** Opening Data records block **
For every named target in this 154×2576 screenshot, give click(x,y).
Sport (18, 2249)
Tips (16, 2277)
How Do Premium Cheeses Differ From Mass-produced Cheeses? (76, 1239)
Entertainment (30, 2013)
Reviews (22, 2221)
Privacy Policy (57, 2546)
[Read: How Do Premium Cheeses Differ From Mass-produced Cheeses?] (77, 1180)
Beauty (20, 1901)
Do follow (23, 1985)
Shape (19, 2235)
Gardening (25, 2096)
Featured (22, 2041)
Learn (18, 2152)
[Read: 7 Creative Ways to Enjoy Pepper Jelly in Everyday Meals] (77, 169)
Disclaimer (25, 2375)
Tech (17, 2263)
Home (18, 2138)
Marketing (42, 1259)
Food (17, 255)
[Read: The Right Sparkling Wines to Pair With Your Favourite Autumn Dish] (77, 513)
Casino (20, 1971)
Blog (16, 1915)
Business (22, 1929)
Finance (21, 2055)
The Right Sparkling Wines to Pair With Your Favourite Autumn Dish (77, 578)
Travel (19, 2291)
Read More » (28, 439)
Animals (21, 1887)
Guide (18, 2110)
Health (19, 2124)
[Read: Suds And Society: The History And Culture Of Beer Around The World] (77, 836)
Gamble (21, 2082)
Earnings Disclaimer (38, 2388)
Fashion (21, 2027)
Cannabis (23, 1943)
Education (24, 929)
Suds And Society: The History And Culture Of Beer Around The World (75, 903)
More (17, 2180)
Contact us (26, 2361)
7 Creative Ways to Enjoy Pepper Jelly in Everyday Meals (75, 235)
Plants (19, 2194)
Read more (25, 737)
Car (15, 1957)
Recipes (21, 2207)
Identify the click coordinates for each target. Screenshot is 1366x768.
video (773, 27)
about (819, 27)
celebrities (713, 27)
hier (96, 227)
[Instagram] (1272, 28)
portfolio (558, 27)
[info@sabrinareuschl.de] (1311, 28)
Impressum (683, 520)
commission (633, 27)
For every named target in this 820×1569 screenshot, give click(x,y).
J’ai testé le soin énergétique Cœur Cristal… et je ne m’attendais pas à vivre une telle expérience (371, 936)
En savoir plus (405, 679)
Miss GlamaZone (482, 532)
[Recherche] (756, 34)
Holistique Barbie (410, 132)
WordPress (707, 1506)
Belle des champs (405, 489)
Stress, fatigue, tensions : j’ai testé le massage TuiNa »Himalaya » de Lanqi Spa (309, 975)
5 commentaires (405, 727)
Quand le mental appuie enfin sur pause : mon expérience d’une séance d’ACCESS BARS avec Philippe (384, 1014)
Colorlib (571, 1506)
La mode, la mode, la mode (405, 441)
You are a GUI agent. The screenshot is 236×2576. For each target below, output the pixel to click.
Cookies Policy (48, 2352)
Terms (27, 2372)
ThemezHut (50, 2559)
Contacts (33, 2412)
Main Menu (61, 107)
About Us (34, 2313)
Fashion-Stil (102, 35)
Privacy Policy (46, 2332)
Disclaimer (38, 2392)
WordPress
** Closing Data records block **
_What to produce:_ Reproduce the listing above exactly.

_Output:_
For every named target in this 154×2576 screenshot, give click(x,y).
Sport (18, 2249)
Tips (16, 2277)
How Do Premium Cheeses Differ From Mass-produced Cheeses? (76, 1239)
Entertainment (30, 2013)
Reviews (22, 2221)
Privacy Policy (57, 2546)
[Read: How Do Premium Cheeses Differ From Mass-produced Cheeses?] (77, 1180)
Beauty (20, 1901)
Do follow (23, 1985)
Shape (19, 2235)
Gardening (25, 2096)
Featured (22, 2041)
Learn (18, 2152)
[Read: 7 Creative Ways to Enjoy Pepper Jelly in Everyday Meals] (77, 169)
Disclaimer (25, 2375)
Tech (17, 2263)
Home (18, 2138)
Marketing (42, 1259)
Food (17, 255)
[Read: The Right Sparkling Wines to Pair With Your Favourite Autumn Dish] (77, 513)
Casino (20, 1971)
Blog (16, 1915)
Business (22, 1929)
Finance (21, 2055)
The Right Sparkling Wines to Pair With Your Favourite Autumn Dish (77, 578)
Travel (19, 2291)
Read More » (28, 439)
Animals (21, 1887)
Guide (18, 2110)
Health (19, 2124)
[Read: Suds And Society: The History And Culture Of Beer Around The World] (77, 836)
Gamble (21, 2082)
Earnings Disclaimer (38, 2388)
Fashion (21, 2027)
Cannabis (23, 1943)
Education (24, 929)
Suds And Society: The History And Culture Of Beer Around The World (75, 903)
More (17, 2180)
Contact us (26, 2361)
7 Creative Ways to Enjoy Pepper Jelly in Everyday Meals (75, 235)
Plants (19, 2194)
Read more (25, 737)
Car (15, 1957)
Recipes (21, 2207)
Identify the click coordinates for each target. Screenshot is 1366x768.
video (773, 27)
about (819, 27)
celebrities (713, 27)
hier (96, 227)
[Instagram] (1272, 28)
portfolio (558, 27)
[info@sabrinareuschl.de] (1311, 28)
Impressum (683, 520)
commission (633, 27)
For every named target in this 820×1569 screenshot, give click(x,y).
J’ai testé le soin énergétique Cœur Cristal… et je ne m’attendais pas à vivre une telle expérience (371, 936)
En savoir plus (405, 679)
Miss GlamaZone (482, 532)
[Recherche] (756, 34)
Holistique Barbie (410, 132)
WordPress (707, 1506)
Belle des champs (405, 489)
Stress, fatigue, tensions : j’ai testé le massage TuiNa »Himalaya » de Lanqi Spa (309, 975)
5 commentaires (405, 727)
Quand le mental appuie enfin sur pause : mon expérience d’une séance d’ACCESS BARS avec Philippe (384, 1014)
Colorlib (571, 1506)
La mode, la mode, la mode (405, 441)
You are a GUI agent. The screenshot is 236×2576. For each target below, output the pixel to click.
Cookies Policy (48, 2352)
Terms (27, 2372)
ThemezHut (50, 2559)
Contacts (33, 2412)
Main Menu (61, 107)
About Us (34, 2313)
Fashion-Stil (102, 35)
Privacy Policy (46, 2332)
Disclaimer (38, 2392)
WordPress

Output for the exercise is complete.